The Rural Crime Team said that people may be doing so because they do not want to be caught with luggage in the car if police stop them, a move they branded as “selfish and cunning”.
“Unbelievably we are investigating reports that people are sending their suitcases via courier with their clothes to holiday homes in Wales,” the North Wales Police Rural Crime Team said.
“So if they get stopped en route they are not found with them.”
Patrols have set up on all the major tourist routes into North Wales this wekend to ensure people are complying with Government guidance that has banned any non-essential travel during the coronavirus outbreak.
A North Wales Police spokeswoman said: “Our tourist attractions, mountains, beaches, pubs, restaurants, caravan, holiday parks and campsites are all closed
“We continue to urge people not to travel to North Wales and that in effect, the region is closed to visitors.
“Help us to save lives and protect our NHS.”
Police vehicles have been seen on the two bridges linking Anglesey and Gwynedd and on other major routes into the region.
However, the Chief constable of North Wales Police, Carl Foulkes, urged people not to overreact to what they perceived as second home owners moving to their area, warning that they may be there for a good reason.
He said second and holiday homes were being used for legitimate purposes by key workers.
“I know of some, where workers from utility companies are staying, for example,” he said.
“It’s important that people don’t try to take the law into their own hands.
“We have extra officers on patrol this weekend to ensure the rules are respected. Call us if you know of anyone breaking them, and we’ll look into it.”
‘Hands are tied’
Yesterday Dyfed Powys Police set up a check point on the A40 at Canaston Bridge and stopped every vehicle entering heading west towards Haverfordwest.

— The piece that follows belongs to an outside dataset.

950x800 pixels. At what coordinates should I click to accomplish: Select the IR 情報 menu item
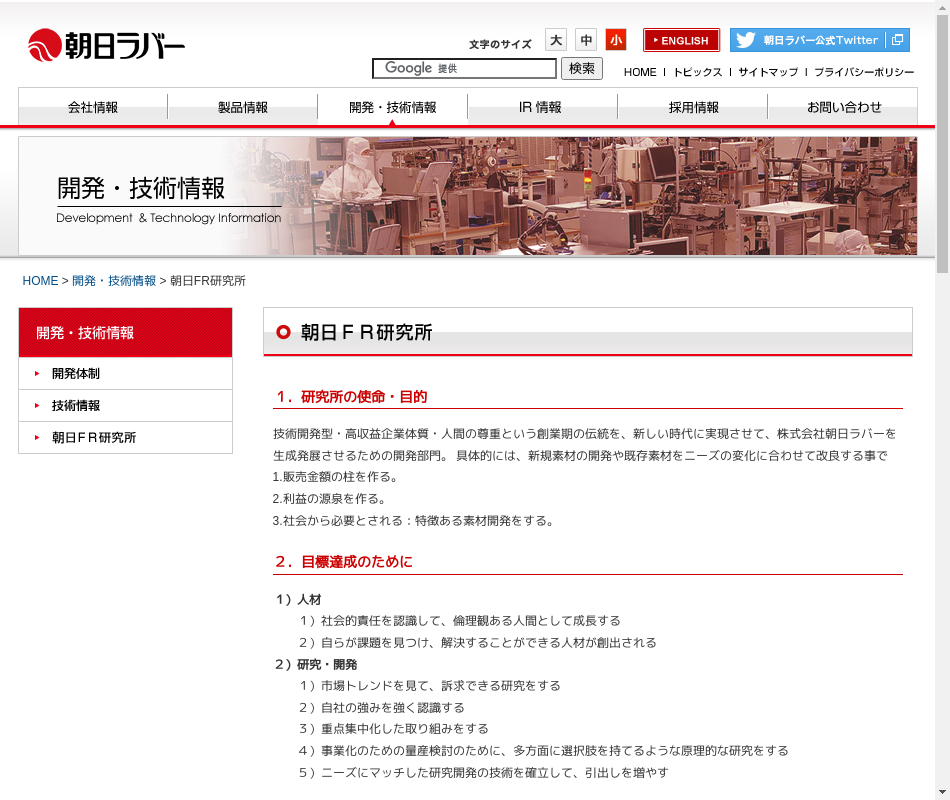(x=541, y=107)
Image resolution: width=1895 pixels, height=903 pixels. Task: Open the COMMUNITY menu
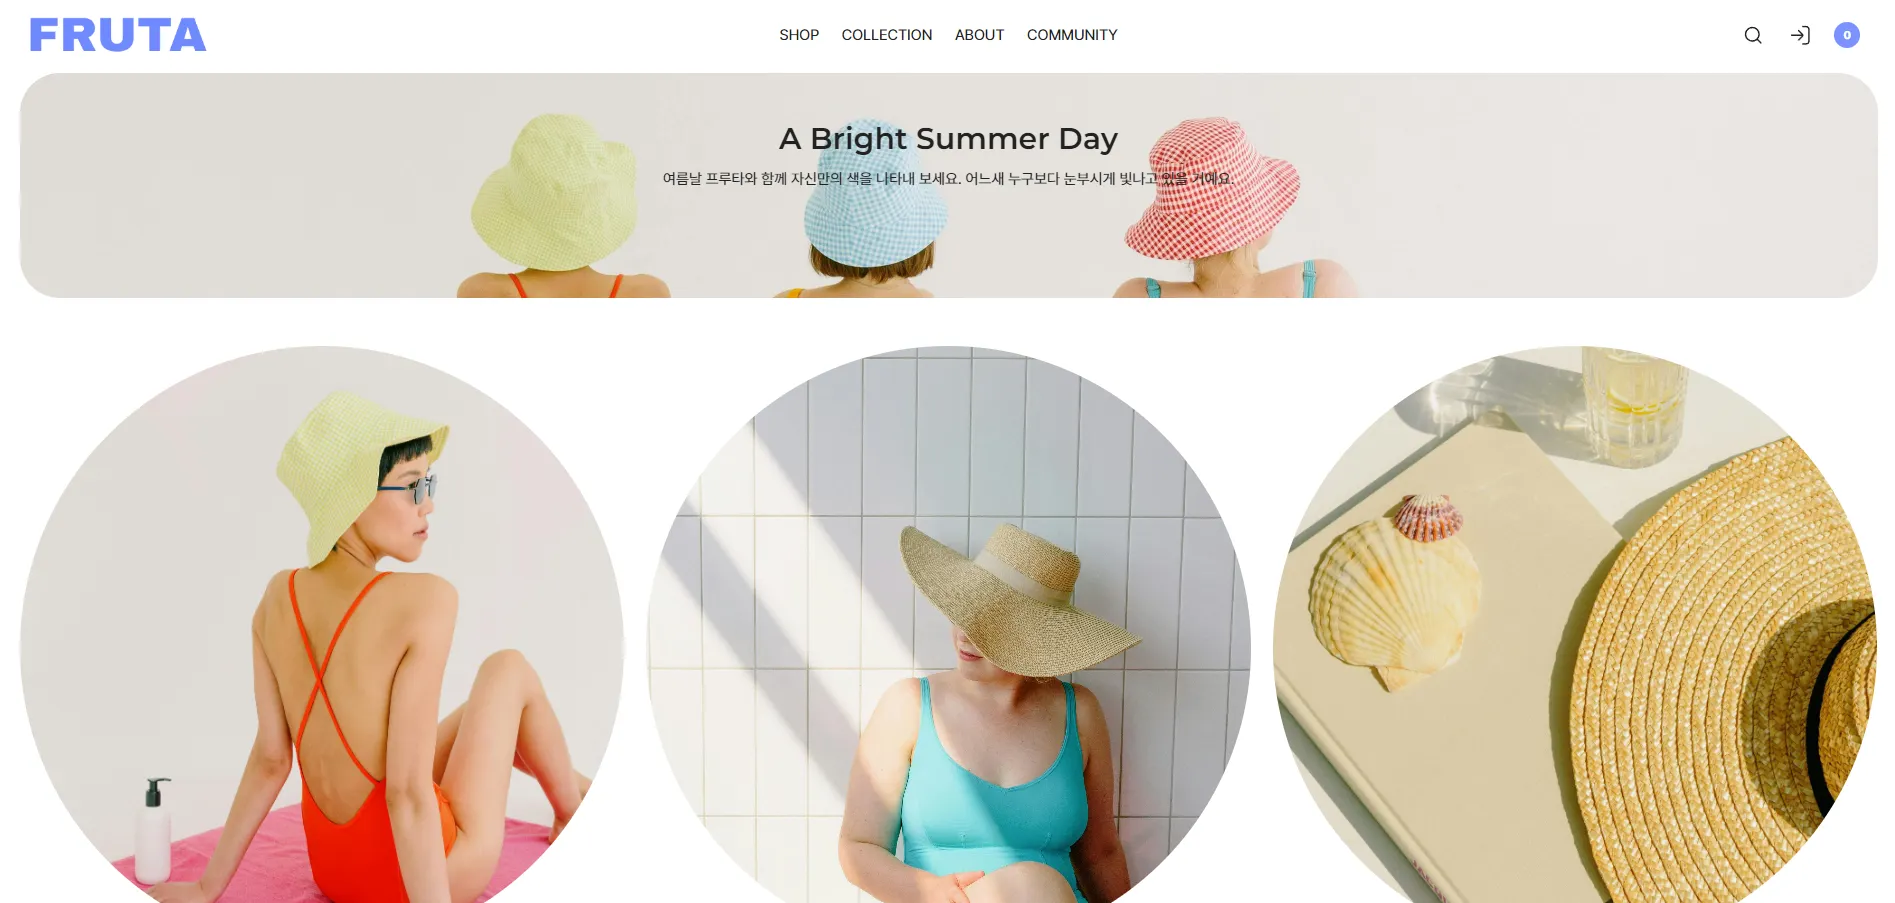1072,35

It came after David Simpson, leader of Pembrokeshire Council, said he wants visitors to stay away during the lockdown.
“It’s a problem especially felt in Anglesey, the Ceredigion coast and here,” he told the Western Mail.
“We’ve seen lots of people coming down and going to their holiday homes. We can’t stop them once they are in their holiday homes, so it’s got to be the police stopping them on the roads.”
Meanwhile, a Gwynedd Councillor warned that people would “turn vigilante” against those visiting second homes in Wales during the coronavirus lockdown unless something was done.
Gareth Williams, who represents Botwnnog in Gwynedd, told the BBC that feelings were running “very high”.
“I’ve got to say the police are working very hard, but their hands are tied… if they can stop them on the road when they’re on the way to the Llyn Peninsula then they’ve got the power to turn them round and send them home,” he said.
“But unfortunately the problem we’ve got is once they’ve reached their second homes the police can’t send them away.”